[Collected data entries]
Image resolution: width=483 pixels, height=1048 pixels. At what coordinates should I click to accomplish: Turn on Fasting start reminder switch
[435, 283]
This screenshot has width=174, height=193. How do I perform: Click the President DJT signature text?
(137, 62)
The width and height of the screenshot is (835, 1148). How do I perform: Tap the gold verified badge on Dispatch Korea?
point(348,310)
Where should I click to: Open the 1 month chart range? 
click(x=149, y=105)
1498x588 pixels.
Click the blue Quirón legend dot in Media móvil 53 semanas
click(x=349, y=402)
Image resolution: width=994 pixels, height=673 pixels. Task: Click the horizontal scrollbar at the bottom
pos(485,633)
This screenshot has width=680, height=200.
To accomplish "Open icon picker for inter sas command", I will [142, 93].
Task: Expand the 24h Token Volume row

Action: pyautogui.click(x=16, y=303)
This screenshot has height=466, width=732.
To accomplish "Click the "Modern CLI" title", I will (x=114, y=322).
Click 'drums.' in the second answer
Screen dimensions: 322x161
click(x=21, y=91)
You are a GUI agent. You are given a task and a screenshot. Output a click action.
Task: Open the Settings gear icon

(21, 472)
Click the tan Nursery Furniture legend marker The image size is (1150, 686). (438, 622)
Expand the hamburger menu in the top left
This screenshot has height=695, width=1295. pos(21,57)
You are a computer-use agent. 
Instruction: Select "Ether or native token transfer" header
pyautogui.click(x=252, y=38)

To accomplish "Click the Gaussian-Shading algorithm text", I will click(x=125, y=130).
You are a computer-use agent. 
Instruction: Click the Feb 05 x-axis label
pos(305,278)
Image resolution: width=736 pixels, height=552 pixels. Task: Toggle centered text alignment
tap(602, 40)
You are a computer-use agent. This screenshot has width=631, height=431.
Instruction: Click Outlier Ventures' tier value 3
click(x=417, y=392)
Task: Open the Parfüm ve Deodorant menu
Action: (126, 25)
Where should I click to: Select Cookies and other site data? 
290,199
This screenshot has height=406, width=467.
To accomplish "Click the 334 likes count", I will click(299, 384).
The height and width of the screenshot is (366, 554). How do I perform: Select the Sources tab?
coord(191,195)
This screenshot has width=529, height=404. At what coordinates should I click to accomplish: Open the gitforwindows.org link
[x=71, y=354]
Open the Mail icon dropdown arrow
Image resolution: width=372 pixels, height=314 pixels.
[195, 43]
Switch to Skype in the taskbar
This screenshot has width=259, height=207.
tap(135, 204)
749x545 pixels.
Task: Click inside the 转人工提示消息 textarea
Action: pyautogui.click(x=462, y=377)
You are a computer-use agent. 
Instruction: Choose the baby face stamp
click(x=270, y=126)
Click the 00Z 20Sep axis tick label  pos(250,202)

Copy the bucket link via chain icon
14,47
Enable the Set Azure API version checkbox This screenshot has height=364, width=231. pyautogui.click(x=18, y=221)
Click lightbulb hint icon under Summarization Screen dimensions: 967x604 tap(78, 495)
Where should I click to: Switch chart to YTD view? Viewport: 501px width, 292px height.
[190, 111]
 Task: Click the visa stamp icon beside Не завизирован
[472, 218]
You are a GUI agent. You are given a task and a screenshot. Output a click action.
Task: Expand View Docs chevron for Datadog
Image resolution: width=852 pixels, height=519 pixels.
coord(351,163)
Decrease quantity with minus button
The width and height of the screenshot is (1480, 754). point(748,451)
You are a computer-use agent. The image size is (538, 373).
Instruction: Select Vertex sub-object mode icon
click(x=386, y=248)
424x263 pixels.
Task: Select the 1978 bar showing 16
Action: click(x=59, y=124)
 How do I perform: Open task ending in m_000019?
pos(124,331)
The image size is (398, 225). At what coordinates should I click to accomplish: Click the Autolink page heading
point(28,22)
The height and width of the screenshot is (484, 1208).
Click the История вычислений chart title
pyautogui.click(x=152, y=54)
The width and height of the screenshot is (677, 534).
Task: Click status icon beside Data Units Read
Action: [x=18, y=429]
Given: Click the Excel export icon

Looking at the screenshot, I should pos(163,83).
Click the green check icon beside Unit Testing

• **REQUIREMENT**:
Set down an exact copy of the entries above.

• **EXPECTED ANSWER**:
Image resolution: width=483 pixels, height=1048 pixels. At what coordinates should I click to accomplish: Turn on Fasting start reminder switch
[435, 283]
This screenshot has width=174, height=193. How do I perform: Click the President DJT signature text?
(137, 62)
The width and height of the screenshot is (835, 1148). How do I perform: Tap the gold verified badge on Dispatch Korea?
point(348,310)
Where should I click to: Open the 1 month chart range? 
click(x=149, y=105)
1498x588 pixels.
Click the blue Quirón legend dot in Media móvil 53 semanas
click(x=349, y=402)
Image resolution: width=994 pixels, height=673 pixels. Task: Click the horizontal scrollbar at the bottom
pos(485,633)
This screenshot has width=680, height=200.
To accomplish "Open icon picker for inter sas command", I will [142, 93].
Task: Expand the 24h Token Volume row

Action: pyautogui.click(x=16, y=303)
This screenshot has height=466, width=732.
To accomplish "Click the "Modern CLI" title", I will (x=114, y=322).
Click 'drums.' in the second answer
Screen dimensions: 322x161
click(x=21, y=91)
You are a GUI agent. You are given a task and a screenshot. Output a click action.
Task: Open the Settings gear icon

(21, 472)
Click the tan Nursery Furniture legend marker The image size is (1150, 686). (438, 622)
Expand the hamburger menu in the top left
This screenshot has height=695, width=1295. pos(21,57)
You are a computer-use agent. 
Instruction: Select "Ether or native token transfer" header
pyautogui.click(x=252, y=38)

To accomplish "Click the Gaussian-Shading algorithm text", I will click(x=125, y=130).
You are a computer-use agent. 
Instruction: Click the Feb 05 x-axis label
pos(305,278)
Image resolution: width=736 pixels, height=552 pixels. Task: Toggle centered text alignment
tap(602, 40)
You are a computer-use agent. This screenshot has width=631, height=431.
Instruction: Click Outlier Ventures' tier value 3
click(x=417, y=392)
Task: Open the Parfüm ve Deodorant menu
Action: (126, 25)
Where should I click to: Select Cookies and other site data? 
290,199
This screenshot has height=406, width=467.
To accomplish "Click the 334 likes count", I will click(299, 384).
The height and width of the screenshot is (366, 554). How do I perform: Select the Sources tab?
coord(191,195)
This screenshot has width=529, height=404. At what coordinates should I click to accomplish: Open the gitforwindows.org link
[x=71, y=354]
Open the Mail icon dropdown arrow
Image resolution: width=372 pixels, height=314 pixels.
[195, 43]
Switch to Skype in the taskbar
This screenshot has width=259, height=207.
tap(135, 204)
749x545 pixels.
Task: Click inside the 转人工提示消息 textarea
Action: pyautogui.click(x=462, y=377)
You are a computer-use agent. 
Instruction: Choose the baby face stamp
click(x=270, y=126)
Click the 00Z 20Sep axis tick label  pos(250,202)

Copy the bucket link via chain icon
14,47
Enable the Set Azure API version checkbox This screenshot has height=364, width=231. pyautogui.click(x=18, y=221)
Click lightbulb hint icon under Summarization Screen dimensions: 967x604 tap(78, 495)
Where should I click to: Switch chart to YTD view? Viewport: 501px width, 292px height.
[190, 111]
 Task: Click the visa stamp icon beside Не завизирован
[472, 218]
You are a GUI agent. You are given a task and a screenshot. Output a click action.
Task: Expand View Docs chevron for Datadog
Image resolution: width=852 pixels, height=519 pixels.
coord(351,163)
Decrease quantity with minus button
The width and height of the screenshot is (1480, 754). point(748,451)
You are a computer-use agent. The image size is (538, 373).
Instruction: Select Vertex sub-object mode icon
click(x=386, y=248)
424x263 pixels.
Task: Select the 1978 bar showing 16
Action: click(x=59, y=124)
 How do I perform: Open task ending in m_000019?
pos(124,331)
The image size is (398, 225). At what coordinates should I click to accomplish: Click the Autolink page heading
point(28,22)
The height and width of the screenshot is (484, 1208).
Click the История вычислений chart title
pyautogui.click(x=152, y=54)
The width and height of the screenshot is (677, 534).
Task: Click status icon beside Data Units Read
Action: [x=18, y=429]
Given: Click the Excel export icon

Looking at the screenshot, I should pos(163,83).
Click the green check icon beside Unit Testing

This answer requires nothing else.